Satu minggu berlalu, keadaan sudah membaik. Tidak ada lagi ketegangan dan kegelisahan. Semuanya kembali berjalan seperti biasa. Begitupun dengan kehidupan Diva. Kembali bersekolah, mengikuti ekstrakurikuler, dan les bahasa.

William teramat senang ketika anaknya berpinta ingin belajar bahasa spanyol. Dengan segera ia mencarikan guru bahasa yang cocok untuk Diva. Beberapa hari yang lalu juga ia dan Diva melakukan video call dengan Charles Jorge dan Emma Jorge yang tak lain orangtua William. Setelah satu jam mereka berbincang akhirnya panggilan diakhiri. Dan disaat itu juga Diva mengatakan ingin belajar bahasa spanyol agar lebih enak berbincang dengan kakek dan neneknya.
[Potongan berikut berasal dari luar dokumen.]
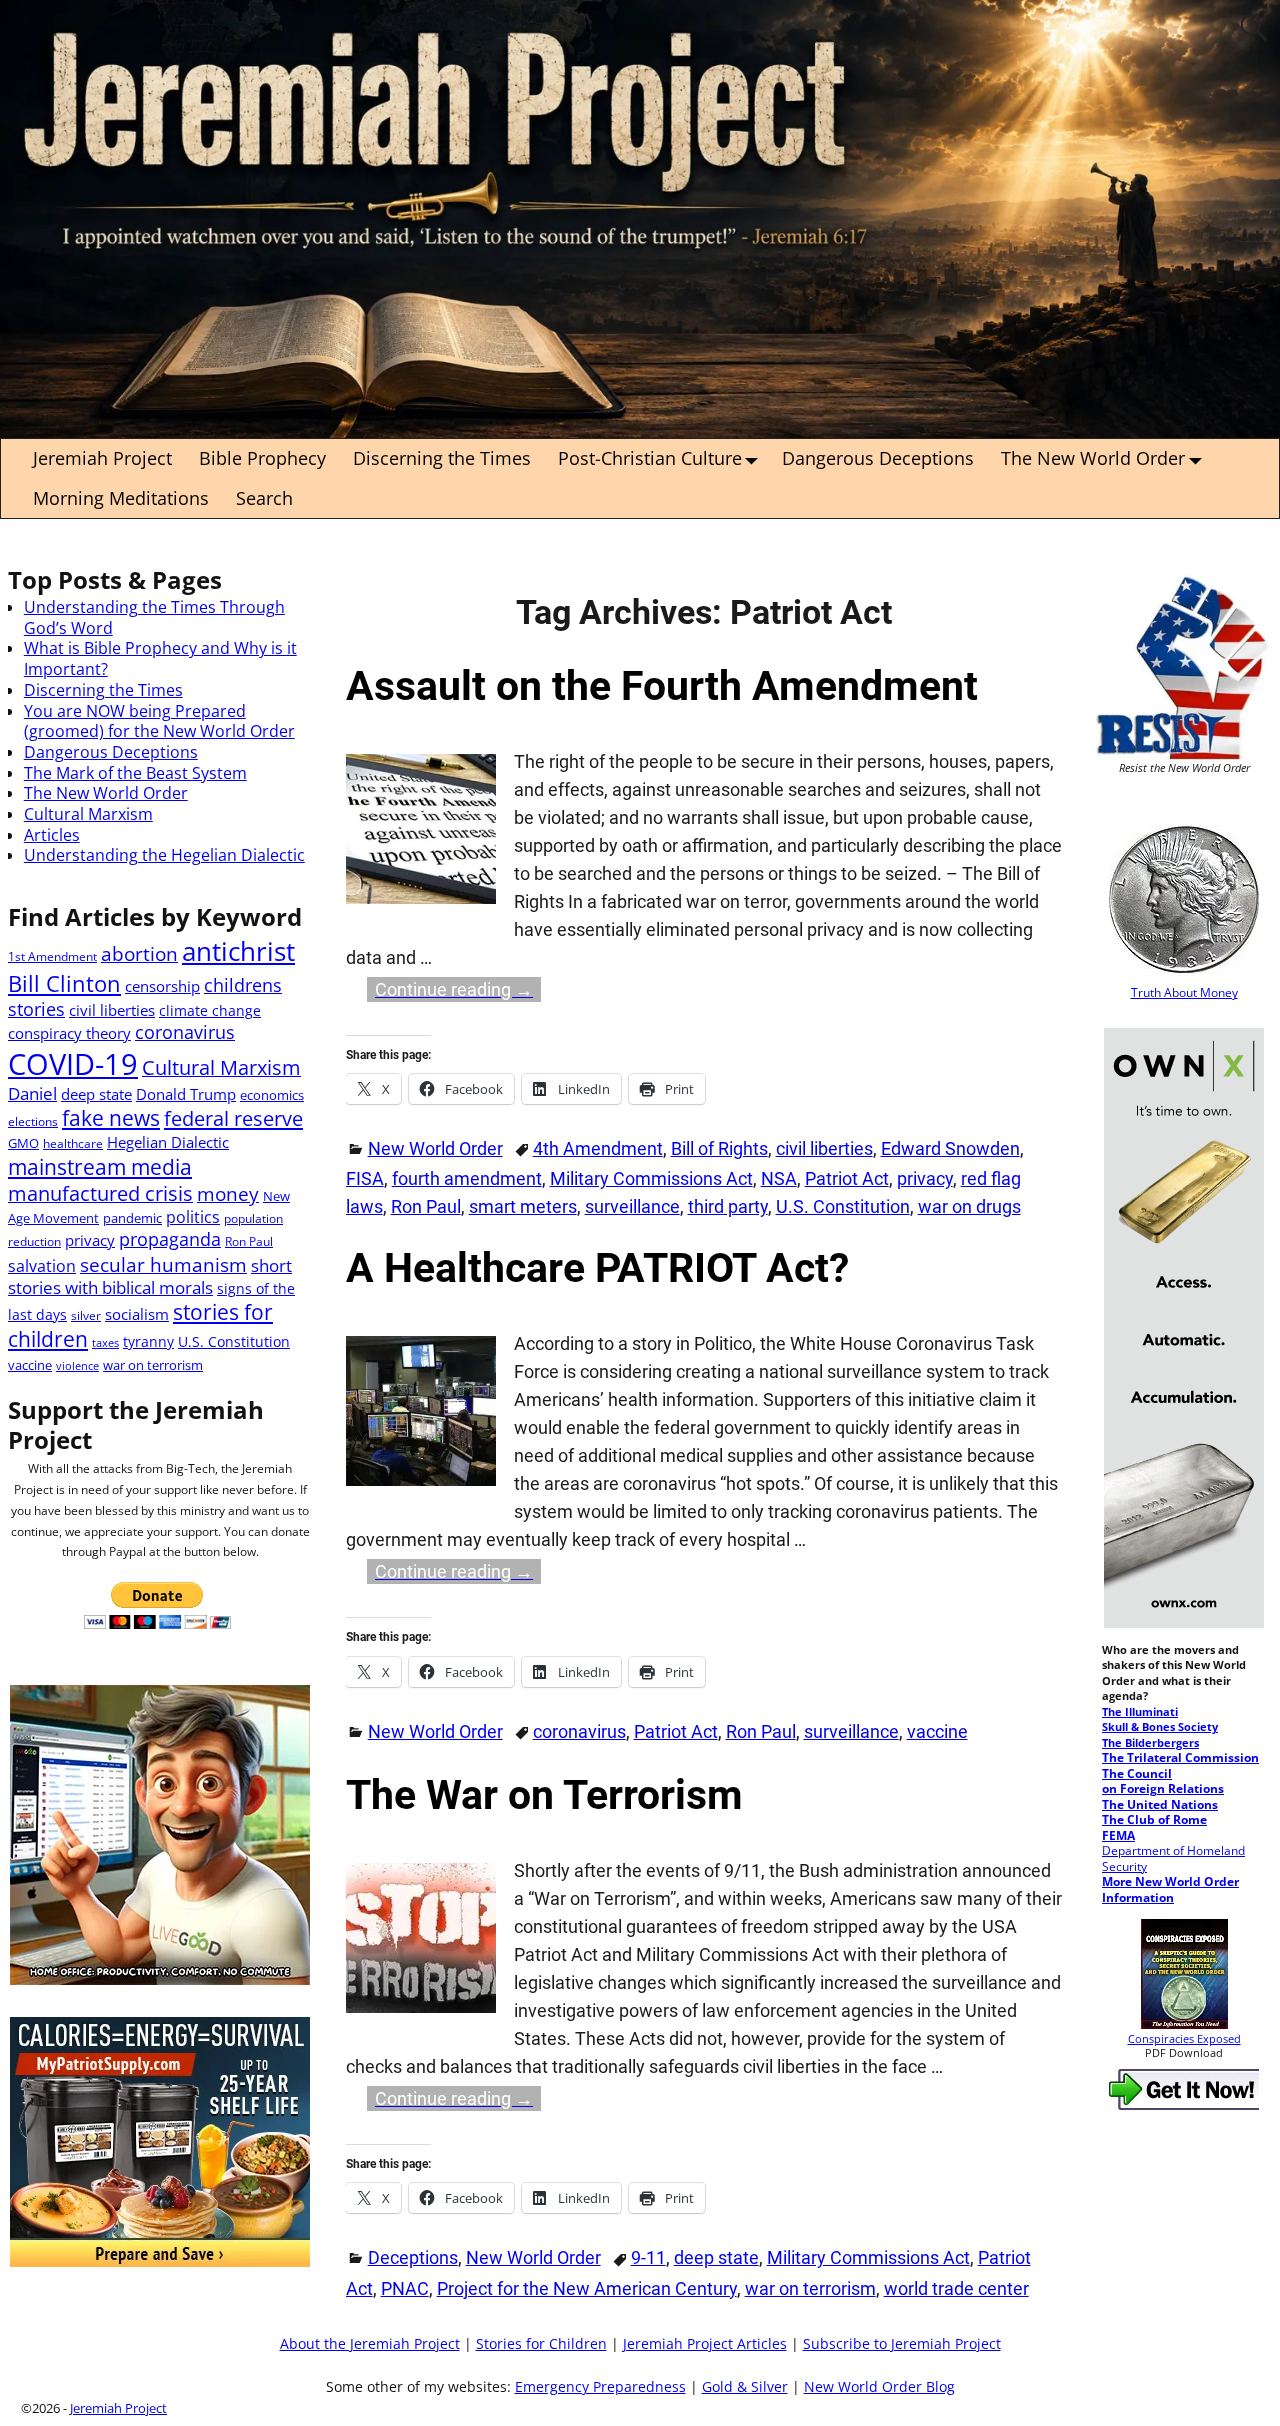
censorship (162, 986)
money (228, 1193)
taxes (105, 1343)
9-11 (648, 2257)
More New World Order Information (1170, 1889)
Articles (52, 835)
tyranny (148, 1341)
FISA (365, 1178)
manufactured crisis (100, 1193)
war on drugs (969, 1206)
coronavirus (579, 1731)
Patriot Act (847, 1178)
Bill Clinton (64, 983)
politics (193, 1217)
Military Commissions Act (651, 1178)
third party (728, 1206)
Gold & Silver (745, 2387)
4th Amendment (598, 1148)
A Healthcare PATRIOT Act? (597, 1268)
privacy (925, 1178)
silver (86, 1315)
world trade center (956, 2288)
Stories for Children (541, 2344)
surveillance (632, 1206)
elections (33, 1121)
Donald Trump (186, 1094)
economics (272, 1095)
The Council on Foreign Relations (1163, 1781)
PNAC (405, 2288)
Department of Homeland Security (1173, 1858)
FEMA (1118, 1835)
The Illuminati (1140, 1712)
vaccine (937, 1731)
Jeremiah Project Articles (705, 2344)
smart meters (523, 1206)
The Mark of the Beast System (135, 773)
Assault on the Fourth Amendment (662, 686)
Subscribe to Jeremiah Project (902, 2344)
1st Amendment (52, 956)
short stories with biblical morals (150, 1276)
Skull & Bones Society (1160, 1727)
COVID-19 (73, 1064)
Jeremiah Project (102, 458)
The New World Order (1093, 458)
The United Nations (1160, 1804)
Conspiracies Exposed (1184, 2039)
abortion (139, 953)
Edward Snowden (950, 1148)
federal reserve (233, 1118)
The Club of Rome (1154, 1819)
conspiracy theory (69, 1033)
Pagi ini dengan segala pikiran yang mengusik kepala Diva ia berangkat ke sekolah. Tentu dengan ojek pribadi yang setia menjemput dan mengantar kemana pun ia mau.

“Pa, Diva berangkat dulu,” pamitnya sambil menyalimi William.

“Ngomong sama Alaska biar hati-hati,” pinta William.

Diva lantas mengangguk. “Iya, Pa,” jawabnya.

“Hari ini Papa pergi ke Surabaya, ada beberapa urusan. Mungkin pulangnya malam, kamu mau dibelikan apa?” tanya William sekaligus berpamitan.

Diva berpikir sejenak. “Um ... enggak usah, Pa,” katanya.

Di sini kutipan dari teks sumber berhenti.